**WHAT IS BEING ASKED**. Line by line, print the records exactly as they are, dropping the pictures.

(Records from a collection)
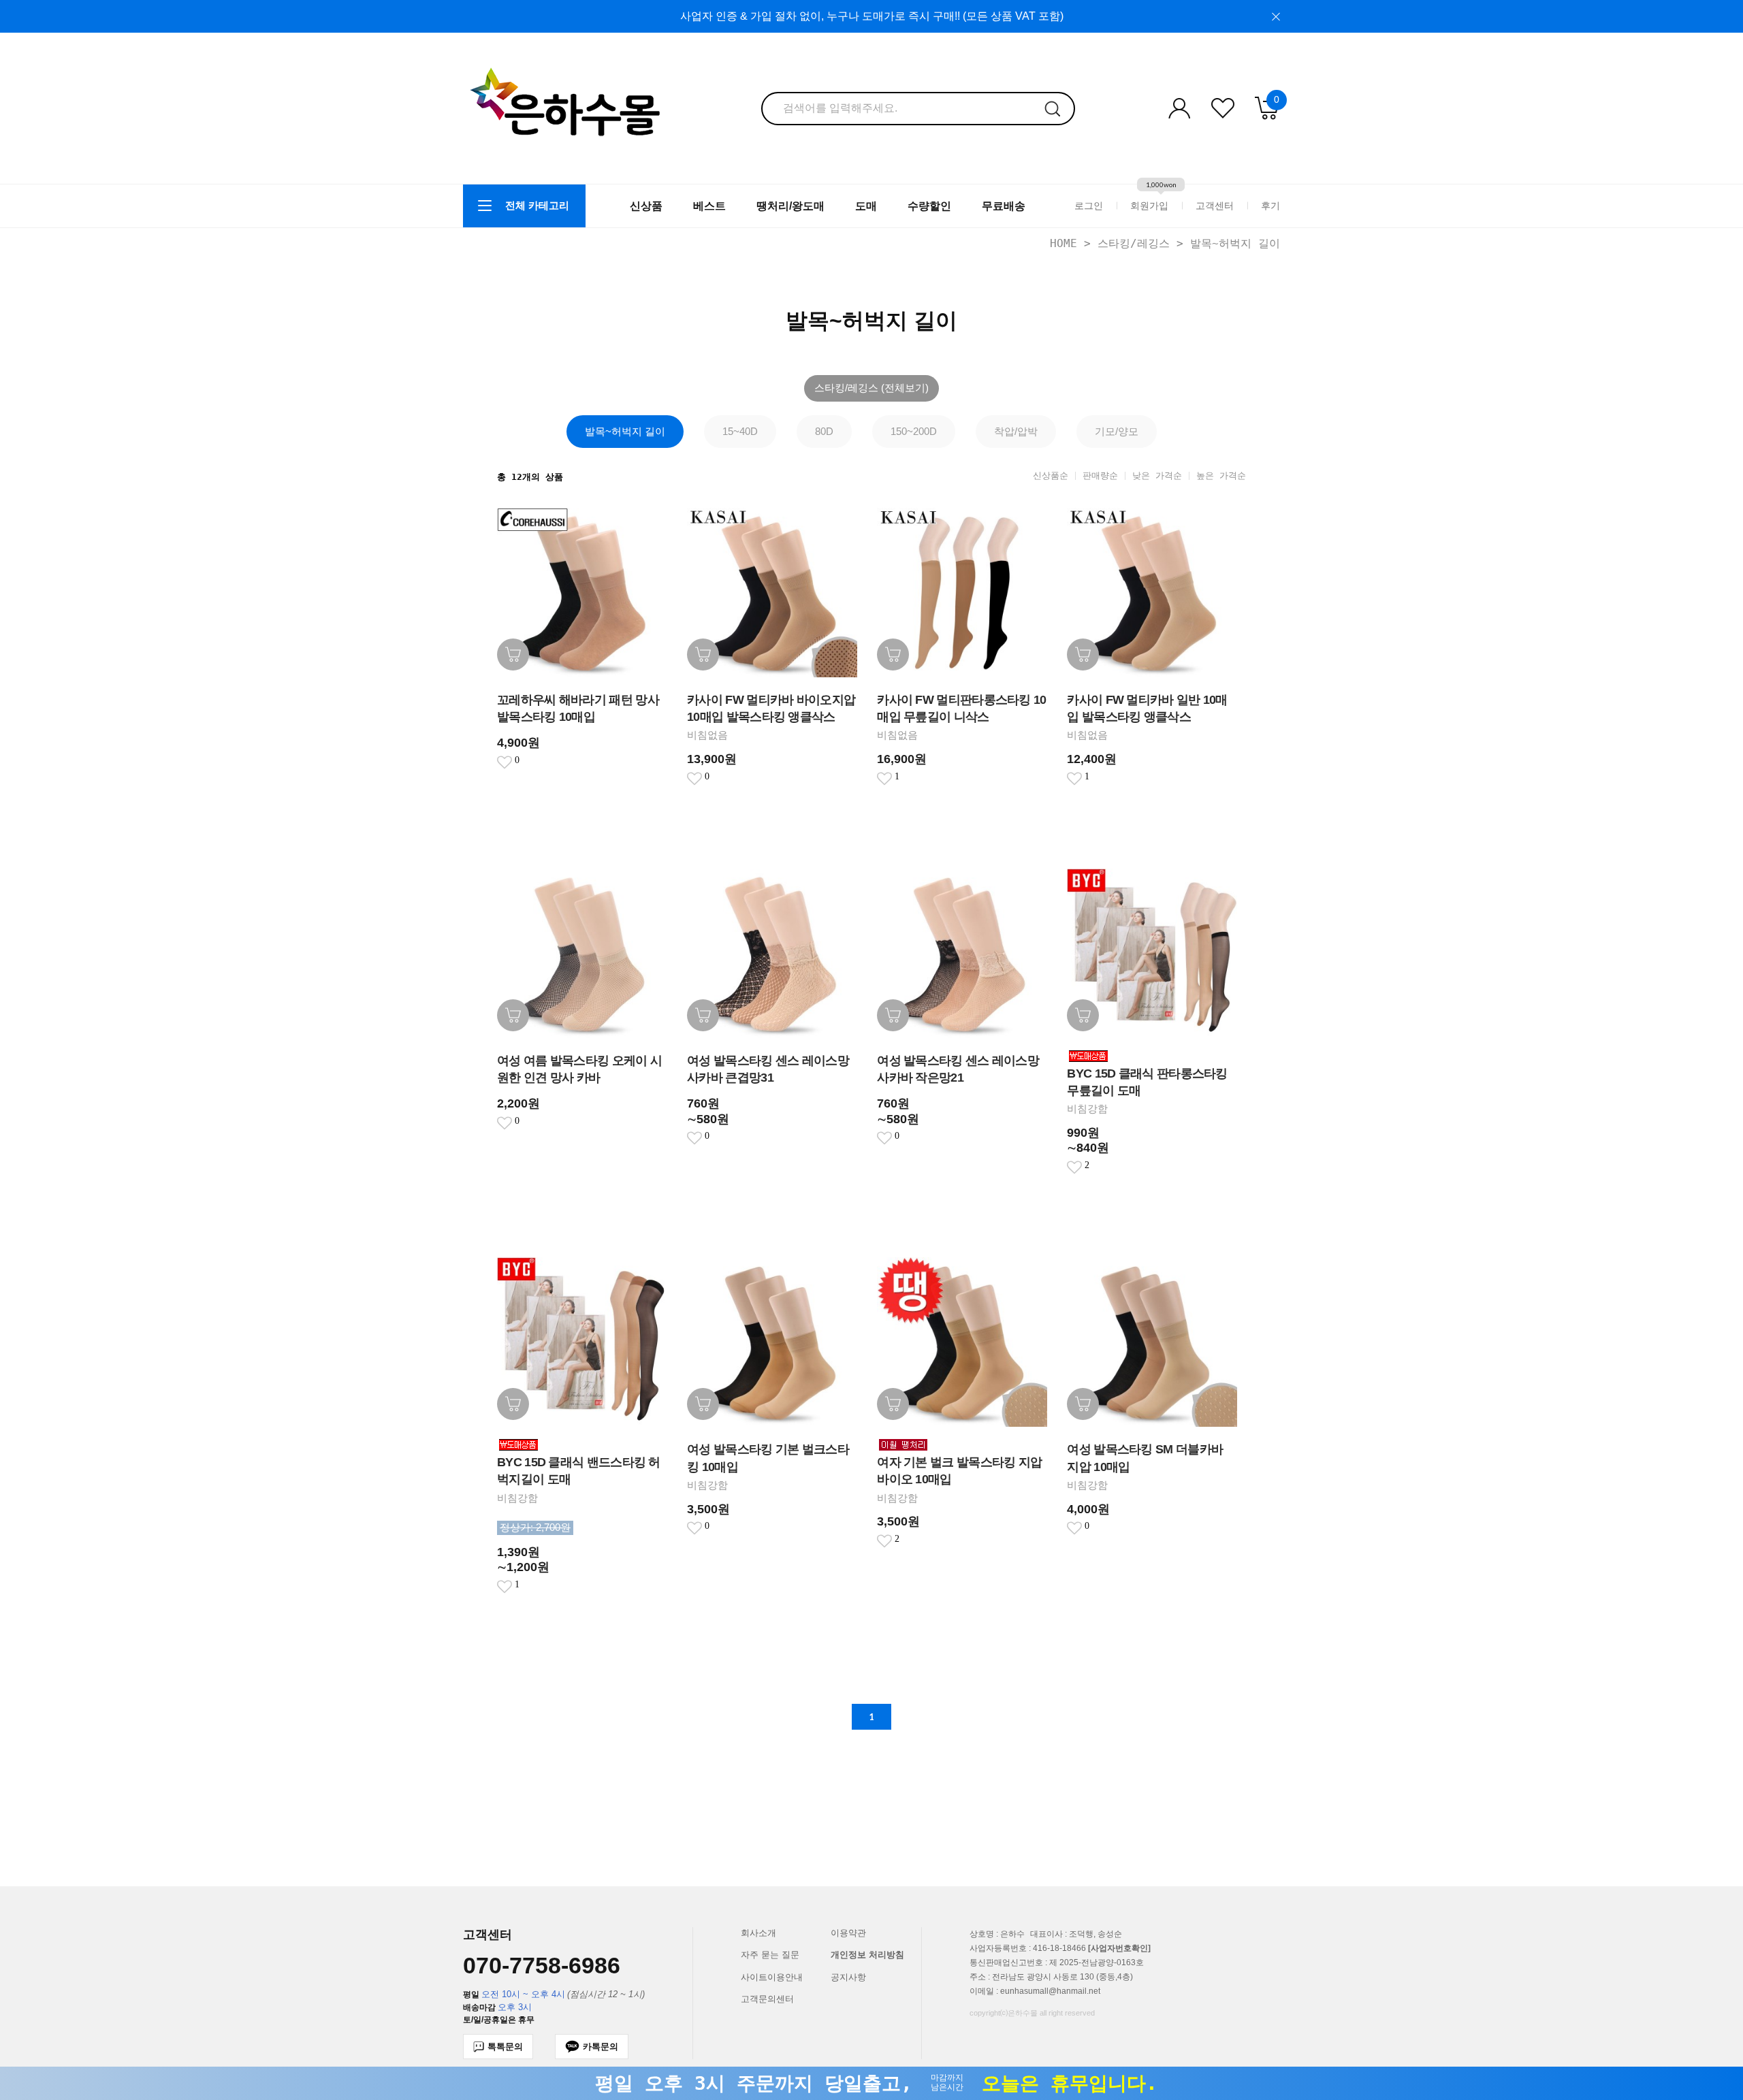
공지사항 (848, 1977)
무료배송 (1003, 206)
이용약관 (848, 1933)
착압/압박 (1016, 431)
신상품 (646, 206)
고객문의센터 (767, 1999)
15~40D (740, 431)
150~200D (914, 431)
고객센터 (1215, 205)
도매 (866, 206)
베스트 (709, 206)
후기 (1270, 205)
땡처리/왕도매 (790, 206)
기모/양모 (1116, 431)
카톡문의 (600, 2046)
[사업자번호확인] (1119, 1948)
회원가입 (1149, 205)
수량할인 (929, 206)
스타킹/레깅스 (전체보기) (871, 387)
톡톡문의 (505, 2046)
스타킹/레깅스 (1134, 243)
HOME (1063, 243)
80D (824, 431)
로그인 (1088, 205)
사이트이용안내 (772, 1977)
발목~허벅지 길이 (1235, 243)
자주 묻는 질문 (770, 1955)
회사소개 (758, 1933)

**ANSWER FOR THIS EXERCISE**.
공지사항 (848, 1977)
무료배송 (1003, 206)
이용약관 (848, 1933)
착압/압박 (1016, 431)
신상품 (646, 206)
고객문의센터 (767, 1999)
15~40D (740, 431)
150~200D (914, 431)
고객센터 (1215, 205)
도매 (866, 206)
베스트 (709, 206)
후기 (1270, 205)
땡처리/왕도매 (790, 206)
기모/양모 (1116, 431)
카톡문의 (600, 2046)
[사업자번호확인] (1119, 1948)
회원가입 (1149, 205)
수량할인 (929, 206)
스타킹/레깅스 (전체보기) (871, 387)
톡톡문의 (505, 2046)
스타킹/레깅스 (1134, 243)
HOME (1063, 243)
80D (824, 431)
로그인 (1088, 205)
사이트이용안내 (772, 1977)
발목~허벅지 길이 (1235, 243)
자주 묻는 질문 (770, 1955)
회사소개 (758, 1933)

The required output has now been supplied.